Prim's algorithm is a greedy algorithm that is used to find the minimum spanning tree (MST) for a connected weighted undirected graph. The MST is a subset of the edges that connects all vertices together, without any cycles and with the minimum possible total edge weight.
Key Points
- Greedy Approach: Prim's algorithm follows a greedy approach where at each step it chooses the next edge with the minimum weight that connects a vertex in the MST to a vertex not yet in the MST.
- Steps:
- Start with any vertex.
- Add the minimum weight edge that connects the MST to a vertex not in the MST.
- Repeat step 2 until all vertices are in the MST.
- Applications: Used in network design, map overlay, and other fields.
Algorithm Steps
- Create a set of all the vertices in the graph.
- Initialize the MST as a set containing the starting vertex.
- Set the initial minimum weight edge to null.
- While the MST does not contain all the vertices:
- For each vertex in the MST, find all its adjacent vertices and their corresponding edge weights.
- Choose the edge with the minimum weight that connects a vertex in the MST to a vertex not yet in the MST.
- Add the vertex not in the MST to the MST.

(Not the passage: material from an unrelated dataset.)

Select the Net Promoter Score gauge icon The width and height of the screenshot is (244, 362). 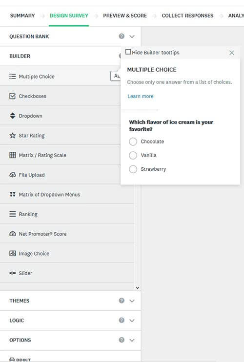[x=13, y=234]
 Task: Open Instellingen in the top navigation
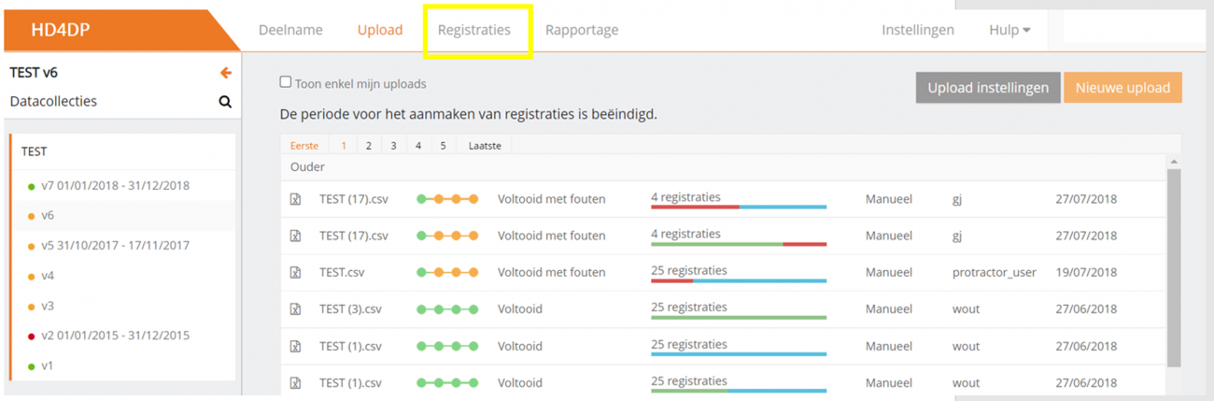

- Update the minimum weight edge if a smaller weight edge is found.
Example
Here's a simple example of Prim's algorithm applied to a graph:
- A: {B (10), C (6)}
- B: {A (10), C (15), D (5)}
- C: {A (6), B (15), D (9)}
- D: {B (5), C (9)}
Prim's Algorithm Execution:
- Start with vertex A.
- Choose edge A-C with weight 6.
- Now MST contains A and C.
- Choose edge C-D with weight 9.
- MST now contains A, C, and D.
- Choose edge B-D with weight 5.
- MST is now complete, containing all vertices A, B, C, and D.
Learn More
To dive deeper into Prim's algorithm, you can check out our Graph Theory Tutorial.
[center]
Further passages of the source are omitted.